I、Simple Linear Regression Model

Figure 1 features(2 inputs) and labels, left comes from textbook

Figure 2 L2-loss and epochs——training curve

Figure 3 true/predicted weights(2x1) and bias(1)

Performance contrary: Hand designed version runs more slower than mxnet.gluon design(nn,gluon.Trainer).

II、Single Layer Linear Regression(Fully Connected/Feed-Forword)

Figure 4 ten images demonstration (from dataset Fashion-MNIST,10 classes)

Results(Highest,Accuracy)

Training: 86.2%

Testing: 85.9%

Training Function（Shared with Part III）

# 模型训练
def train_epoches(tr_data_iter,net,loss,epoches,batch_size,params=None,lr=None,
                  fir_m=None,sec_m=None,rho1=None,rho2=None,beta1=None,beta2=None,decay_rate=None,lamb=None,r=None,trainer=None,te_data_iter=None):
    losses = []
    accs=[]
    for epoch in range(epoches):
        count=0
        correct=0
        train_l_sum=0
        for X,y in tr_data_iter:
            # 输入是float32，expected uint8(???)
            # X=X.astype('uint8')

            # 手动编程实现方法
            # X=nd.cast(X,dtype=np.uint8)
            X=X.astype('float32')
            X=X.reshape(-1,784)
            with autograd.record():
                # Y_hat=softmax(net(X))
                O_hat=net(X)
                l=loss(O_hat,y).sum()
            l.backward()
            count+=len(y)
            # print(f"len(y):{len(y)}")
            if trainer is None:
                lrt=lr/2*(1+np.cos(epoch/epoches*np.pi))
                # sgd(params,lrt,len(y))
                fir_m,_=sgd_momentum(params,lrt,len(y),fir_m,lamb,r)
                # fir_m,sec_m=adam_w(params,lr,len(y),fir_m,sec_m,rho1,rho2,beta1,beta2,epoch+1,r,decay_rate)
                # fir_m,sec_m=adam_complete(params,lr,len(y),fir_m,sec_m,rho1,rho2,beta1,beta2,epoch+1,r)
            else:
                trainer.step(batch_size)
            # print(X.shape)
            y = y.astype('float32')
            correct+=int(accuracy(net,X,y)*len(y))
            train_l_sum+=l.asscalar()
        losses.append(train_l_sum/count)
        test_acc=test_accuracy(te_data_iter,net)
        print('epoch %d, loss %.4f, train acc %.3f, test acc %.3f'
               % (epoch + 1, train_l_sum / count, correct / count, test_acc))
        accs.append([correct/count,test_acc])
        """
        if trainer is None:
            print(f"epoch:{epoch + 1}:\n", params, "\n")
        else:
            print(f"epoch:{epoch + 1}:\n", net.collect_params(), "\n")
        """



    accs=np.asarray(accs)
    plt.figure()
    plt.subplot(211)
    plt.plot(range(epoches),losses,'b-o')
    plt.title(f"sgd-momentum:{epoches, batch_size, lr, lamb, r}")
    plt.subplot(212)
    plt.plot(range(epoches),accs[:,0],'b-^',range(epoches),accs[:,1],'r-v')
    plt.title(f"sgd-momentum:{epoches,batch_size,lr,lamb,r}")
    plt.show()

Smaller Rho(in SGD+momentum)

Rho=0.9 or Rho=0.99 are two often chosen parameter values in momentum optimization.
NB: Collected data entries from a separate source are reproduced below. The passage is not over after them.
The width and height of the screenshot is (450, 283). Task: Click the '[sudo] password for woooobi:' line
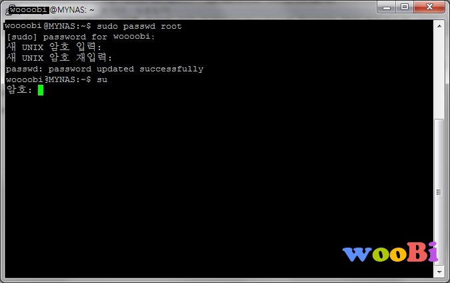81,37
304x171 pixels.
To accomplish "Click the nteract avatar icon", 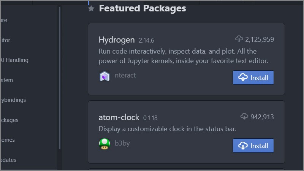I will [105, 76].
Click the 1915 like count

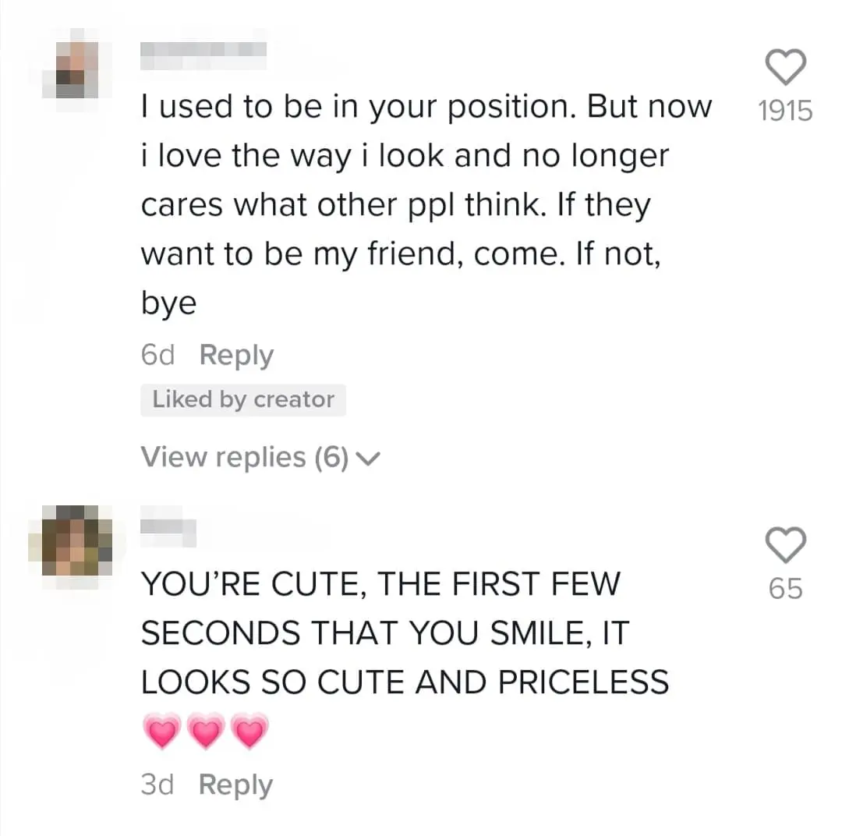[x=784, y=112]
However, when Rho=0.9 it seems that overfitting occurs more often under same weight decay. So weight decay should be set larger for smaller Rho(0.9).

Figure 5 Overfitting(sgd+momentum), epochs-batch_size-learning rate-rho-weight decay

Data Preprocessing

It is extremely necessary to normalize the uint8 images into float32 ones(0-1), which belongs to data preprocessing mission.The following learing curves show the contrast with and without compressing the data range(domain). The loss of uint8-verison(unpreprocessed) isn’t divded by total sample amount and because of larger range distribution the divided loss is still far more larger than preprocessed verison. The unpreprocessed session may cause gradient explosion even if using gluon.SoftmaxCrossEntropy() to ensure value stability!

Notice: SGD+Momentum method includes L2 regularization controlled by parameter weight_decay(r) and learning rate decays among cosine curve.

Figure 6 SGD+Momentum/Adam_full/SGD(/RMS_Prop/Adam_almost/”Adam_W”) coded by hand

Figure 7 Swinging rapidly at the beginning due to uint8 inputs

Learning Rate(numerator) Chosen For Adam_Full

Figure 8 30 Epochs:Adam_Full+Weight Decay, learning rate(as numerator)=0.001(l) VS =0.1(r)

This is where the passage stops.